_What to do_
Omit all pictures, and print word for word only the lines from the one containing "Task: Select the" through the end of the data.
↓↓↓
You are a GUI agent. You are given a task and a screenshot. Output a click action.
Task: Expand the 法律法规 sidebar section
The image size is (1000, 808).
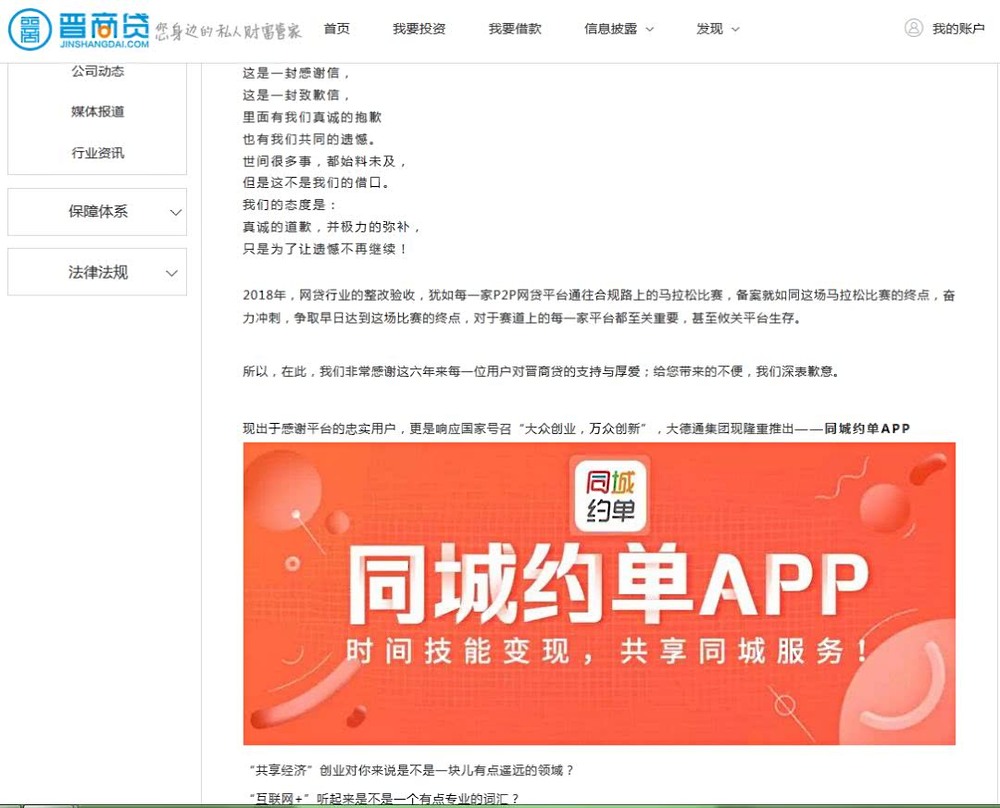(96, 271)
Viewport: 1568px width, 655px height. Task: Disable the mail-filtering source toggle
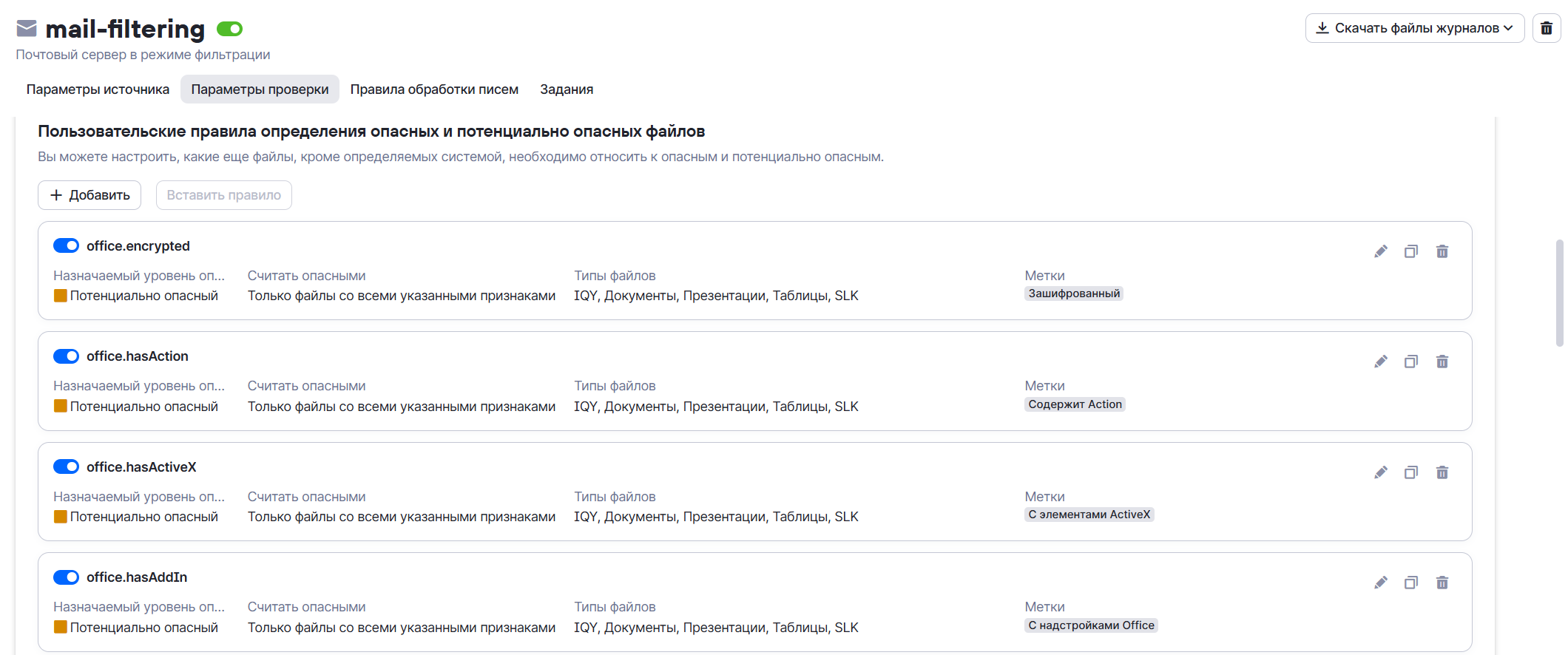[x=229, y=29]
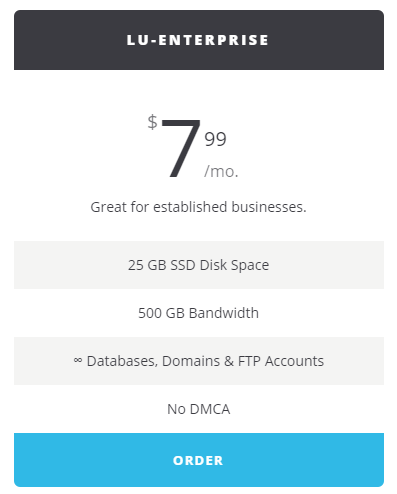Click the 'DMCA' text
Image resolution: width=397 pixels, height=494 pixels.
click(210, 409)
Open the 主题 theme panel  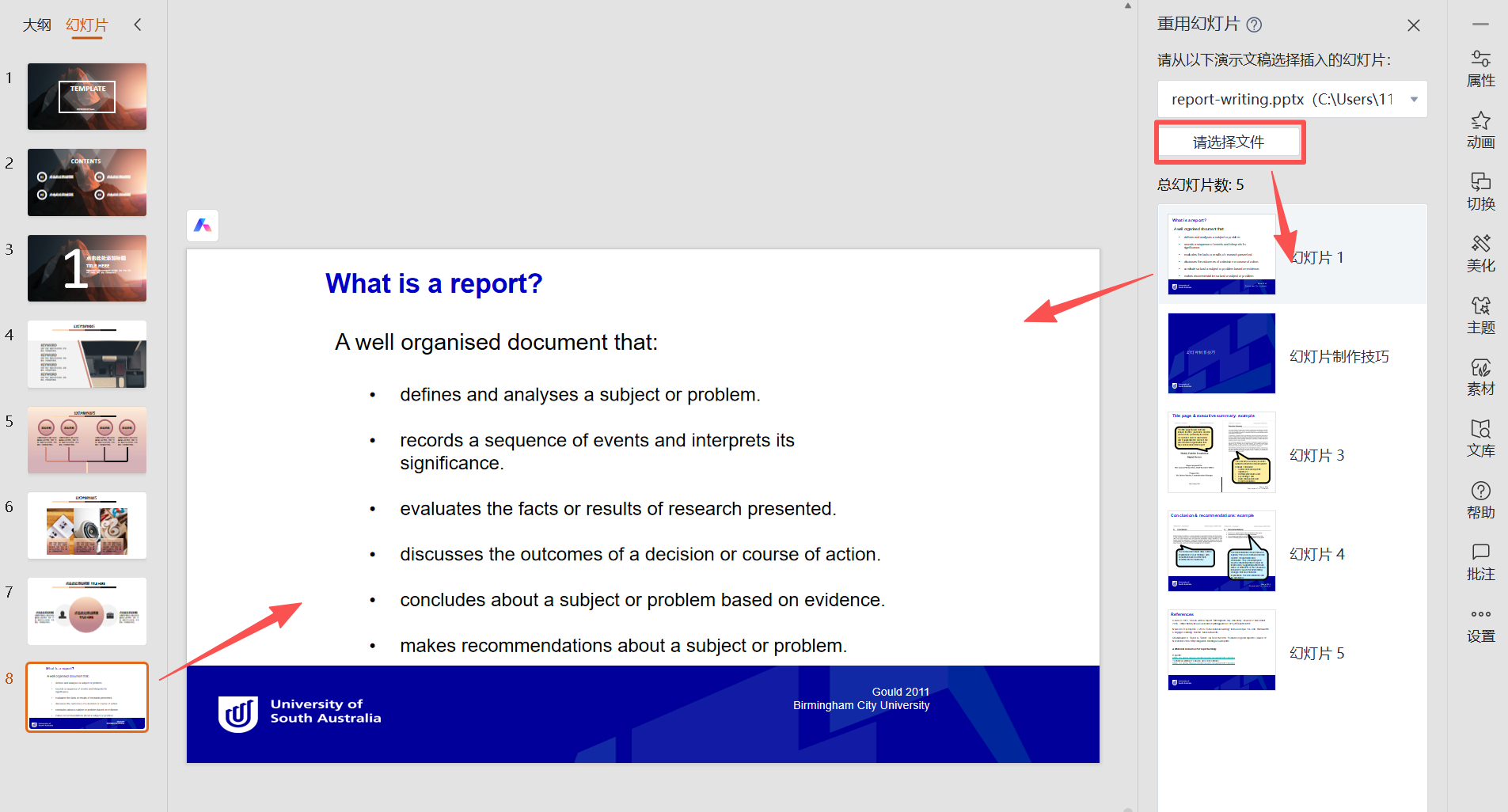pos(1480,316)
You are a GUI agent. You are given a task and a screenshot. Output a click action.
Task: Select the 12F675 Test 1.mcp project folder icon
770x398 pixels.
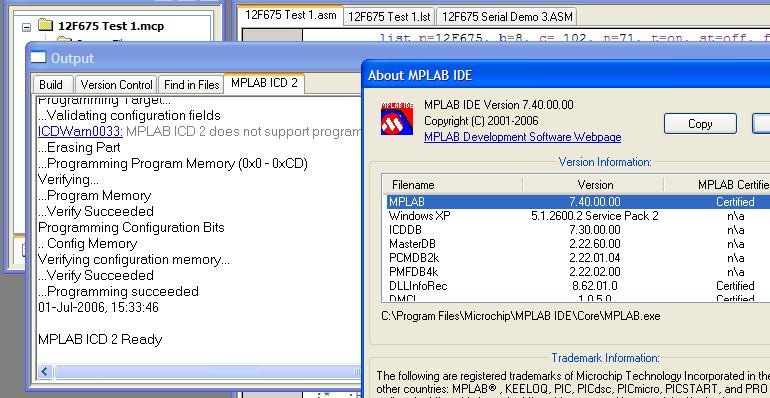point(45,25)
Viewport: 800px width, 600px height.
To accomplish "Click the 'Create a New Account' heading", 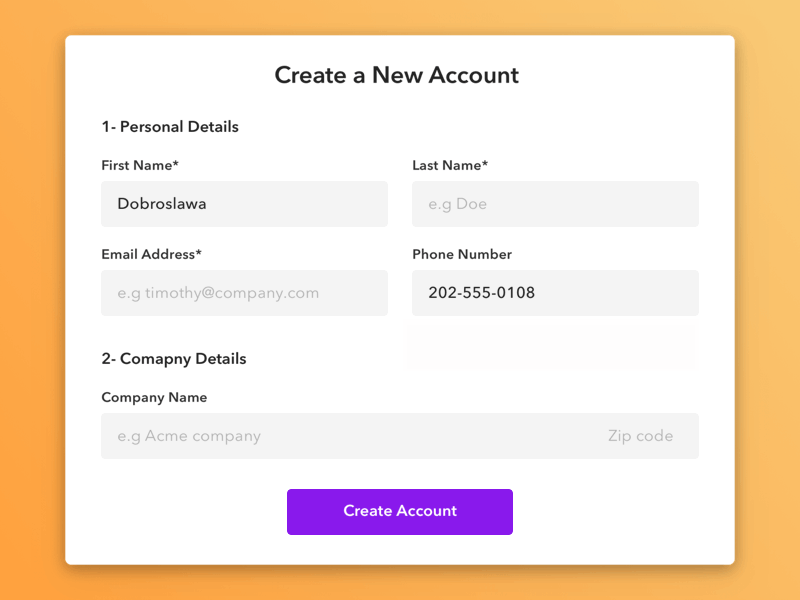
↑↑↑
_Result for this task_
Task: Select the 12F675 Test 1.mcp project folder icon
770x398 pixels.
point(45,25)
Viewport: 800px width, 600px height.
To accomplish "Click the 'Create a New Account' heading", 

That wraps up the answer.